▶ _AIM OF THE TASK_: State how many lines below contain the word "icon". Give only the number.

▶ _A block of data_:
__________

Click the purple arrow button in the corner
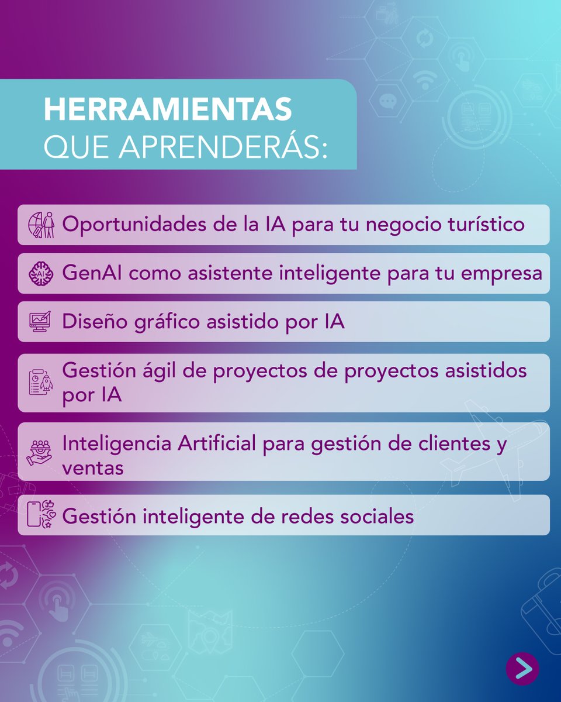(x=522, y=668)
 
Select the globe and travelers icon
(x=41, y=225)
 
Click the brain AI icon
(x=41, y=273)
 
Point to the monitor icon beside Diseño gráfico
(x=41, y=322)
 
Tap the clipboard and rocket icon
(x=41, y=382)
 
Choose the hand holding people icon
(x=40, y=451)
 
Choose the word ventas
(x=93, y=468)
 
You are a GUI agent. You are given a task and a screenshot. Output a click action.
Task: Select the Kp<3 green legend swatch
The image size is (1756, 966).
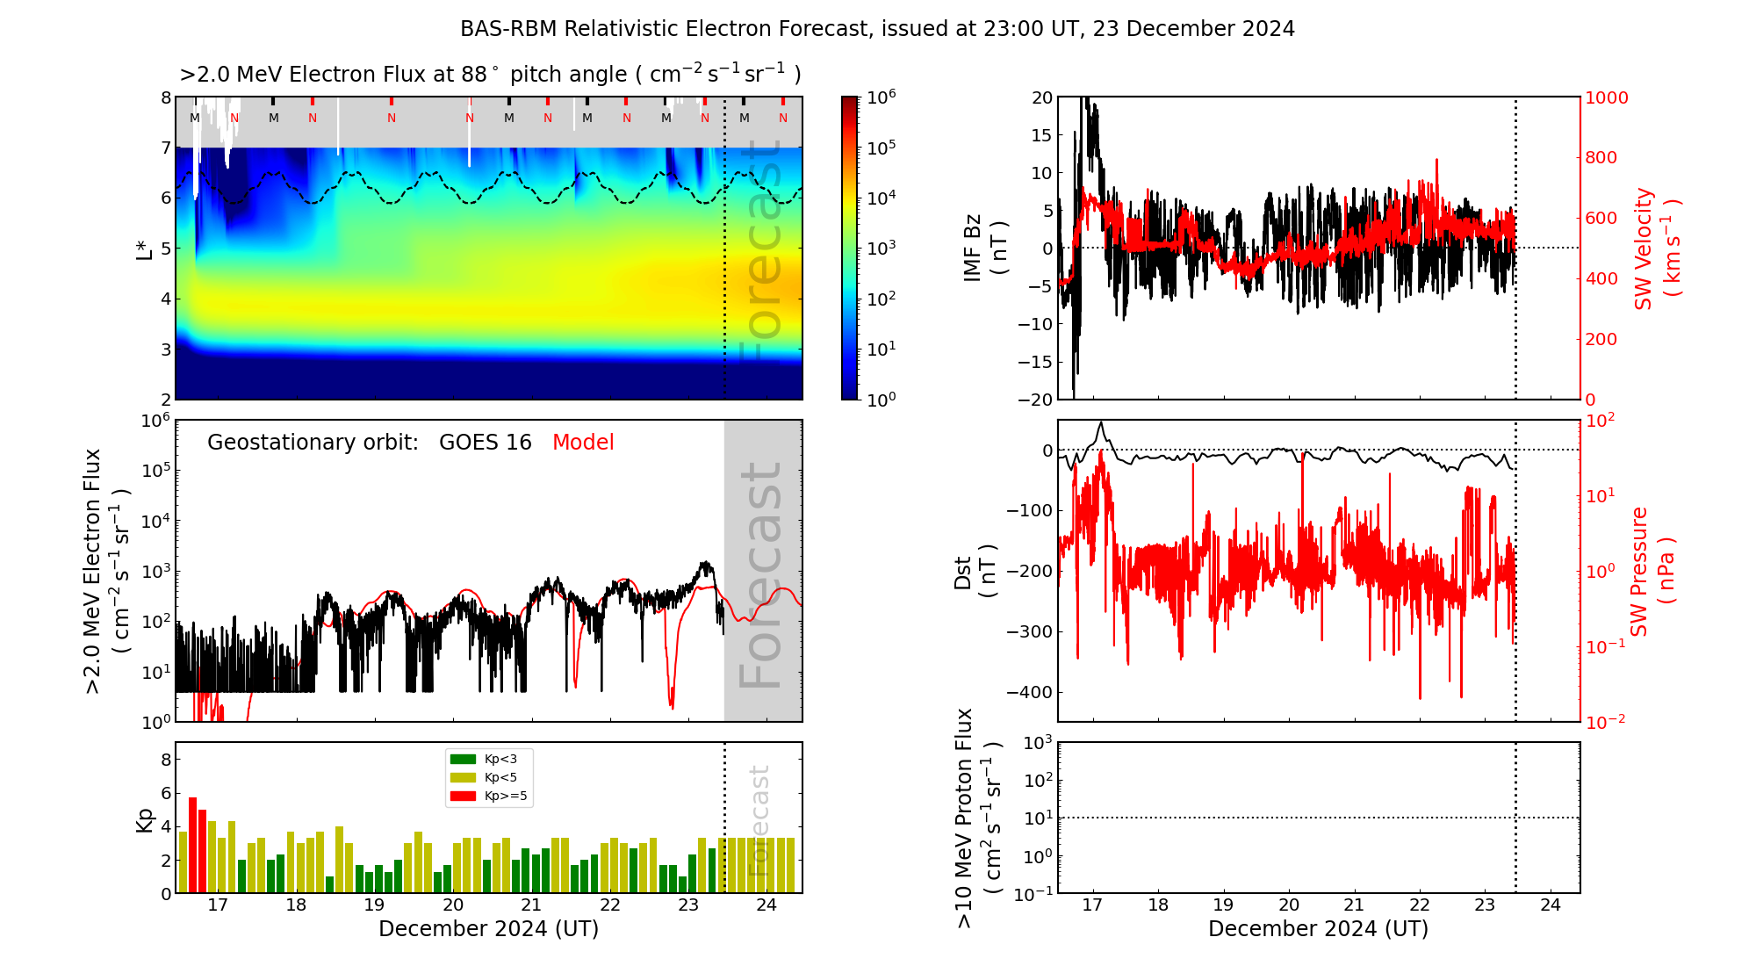click(x=463, y=759)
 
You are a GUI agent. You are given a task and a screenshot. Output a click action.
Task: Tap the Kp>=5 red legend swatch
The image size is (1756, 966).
click(x=463, y=796)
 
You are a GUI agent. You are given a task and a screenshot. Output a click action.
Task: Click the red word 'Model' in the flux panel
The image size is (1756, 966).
click(x=583, y=443)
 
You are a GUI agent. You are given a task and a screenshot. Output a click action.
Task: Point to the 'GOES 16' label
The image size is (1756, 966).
click(x=486, y=443)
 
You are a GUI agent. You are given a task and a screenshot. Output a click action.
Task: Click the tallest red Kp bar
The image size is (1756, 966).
click(x=192, y=843)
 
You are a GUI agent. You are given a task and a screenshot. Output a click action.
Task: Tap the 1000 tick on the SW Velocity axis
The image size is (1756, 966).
click(x=1606, y=97)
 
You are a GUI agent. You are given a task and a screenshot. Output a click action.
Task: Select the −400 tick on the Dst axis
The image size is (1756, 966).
click(x=1029, y=692)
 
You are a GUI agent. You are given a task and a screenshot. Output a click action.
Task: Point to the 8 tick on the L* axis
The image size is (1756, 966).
click(x=165, y=97)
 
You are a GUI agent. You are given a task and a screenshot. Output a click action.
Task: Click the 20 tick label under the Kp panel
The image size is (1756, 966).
click(x=453, y=905)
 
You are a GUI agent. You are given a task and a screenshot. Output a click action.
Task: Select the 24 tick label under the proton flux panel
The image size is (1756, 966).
click(x=1551, y=905)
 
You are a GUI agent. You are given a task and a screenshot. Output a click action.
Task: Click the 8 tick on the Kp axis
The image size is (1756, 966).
click(x=165, y=760)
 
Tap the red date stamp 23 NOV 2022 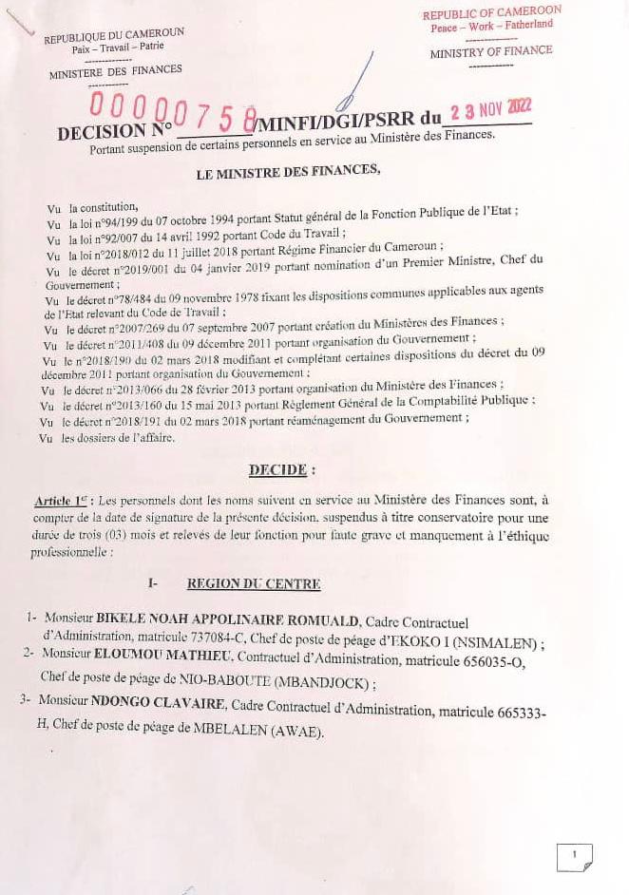pos(491,110)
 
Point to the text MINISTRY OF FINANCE pos(490,52)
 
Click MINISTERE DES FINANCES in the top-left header pos(115,71)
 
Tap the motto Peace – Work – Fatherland pos(491,27)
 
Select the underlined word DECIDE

__________

▶ _SOLUTION TO THIS PROBLEM_: 5